Problem description:
Work out how many lines in this listing hold the word "Given", and give the number with nothing added.

Task material:
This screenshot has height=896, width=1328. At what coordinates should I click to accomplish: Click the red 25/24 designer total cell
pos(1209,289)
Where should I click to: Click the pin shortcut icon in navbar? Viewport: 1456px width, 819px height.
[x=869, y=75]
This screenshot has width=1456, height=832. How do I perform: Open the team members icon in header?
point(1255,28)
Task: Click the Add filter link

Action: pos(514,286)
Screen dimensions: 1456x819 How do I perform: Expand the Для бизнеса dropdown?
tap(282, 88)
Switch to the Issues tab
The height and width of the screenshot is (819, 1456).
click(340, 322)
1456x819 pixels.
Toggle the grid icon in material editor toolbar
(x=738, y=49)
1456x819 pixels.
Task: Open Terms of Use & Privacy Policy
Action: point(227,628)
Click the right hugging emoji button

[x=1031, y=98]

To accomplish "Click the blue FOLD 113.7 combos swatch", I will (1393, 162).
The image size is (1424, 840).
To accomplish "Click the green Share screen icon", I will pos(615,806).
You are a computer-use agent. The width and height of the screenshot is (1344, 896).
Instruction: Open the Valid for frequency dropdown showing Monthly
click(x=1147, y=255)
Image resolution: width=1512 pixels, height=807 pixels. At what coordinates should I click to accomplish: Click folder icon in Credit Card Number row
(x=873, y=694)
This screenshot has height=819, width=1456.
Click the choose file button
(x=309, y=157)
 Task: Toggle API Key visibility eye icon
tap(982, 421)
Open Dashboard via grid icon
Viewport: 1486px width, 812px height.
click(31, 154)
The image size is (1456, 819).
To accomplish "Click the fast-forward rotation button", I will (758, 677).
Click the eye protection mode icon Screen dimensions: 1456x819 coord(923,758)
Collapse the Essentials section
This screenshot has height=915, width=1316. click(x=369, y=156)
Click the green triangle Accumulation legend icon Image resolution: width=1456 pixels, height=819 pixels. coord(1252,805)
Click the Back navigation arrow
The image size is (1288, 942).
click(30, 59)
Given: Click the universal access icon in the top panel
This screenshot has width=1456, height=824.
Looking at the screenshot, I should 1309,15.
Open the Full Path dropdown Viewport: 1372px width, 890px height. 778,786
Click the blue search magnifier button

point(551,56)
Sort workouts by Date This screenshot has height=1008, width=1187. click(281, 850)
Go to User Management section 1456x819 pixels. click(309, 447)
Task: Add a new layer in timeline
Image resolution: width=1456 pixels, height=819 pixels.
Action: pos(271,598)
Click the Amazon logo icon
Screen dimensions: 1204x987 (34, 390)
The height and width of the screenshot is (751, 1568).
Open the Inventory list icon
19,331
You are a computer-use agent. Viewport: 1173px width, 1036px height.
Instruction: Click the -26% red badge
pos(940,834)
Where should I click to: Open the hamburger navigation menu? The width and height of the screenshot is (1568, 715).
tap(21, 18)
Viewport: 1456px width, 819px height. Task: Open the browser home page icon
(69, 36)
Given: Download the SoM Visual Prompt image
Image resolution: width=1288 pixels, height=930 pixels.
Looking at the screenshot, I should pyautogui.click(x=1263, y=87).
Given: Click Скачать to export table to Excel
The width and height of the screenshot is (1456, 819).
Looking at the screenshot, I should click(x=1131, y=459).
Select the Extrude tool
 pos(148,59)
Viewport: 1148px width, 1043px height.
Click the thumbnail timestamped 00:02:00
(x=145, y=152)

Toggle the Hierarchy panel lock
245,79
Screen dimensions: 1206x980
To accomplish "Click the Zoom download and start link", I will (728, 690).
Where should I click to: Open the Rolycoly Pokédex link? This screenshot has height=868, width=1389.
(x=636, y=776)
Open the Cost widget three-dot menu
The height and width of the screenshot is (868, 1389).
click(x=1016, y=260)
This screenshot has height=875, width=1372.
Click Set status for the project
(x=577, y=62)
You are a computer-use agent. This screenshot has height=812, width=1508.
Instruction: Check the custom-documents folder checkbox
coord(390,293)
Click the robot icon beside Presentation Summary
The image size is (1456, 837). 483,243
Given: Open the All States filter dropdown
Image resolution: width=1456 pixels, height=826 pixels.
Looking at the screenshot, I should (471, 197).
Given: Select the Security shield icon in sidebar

Answer below:
5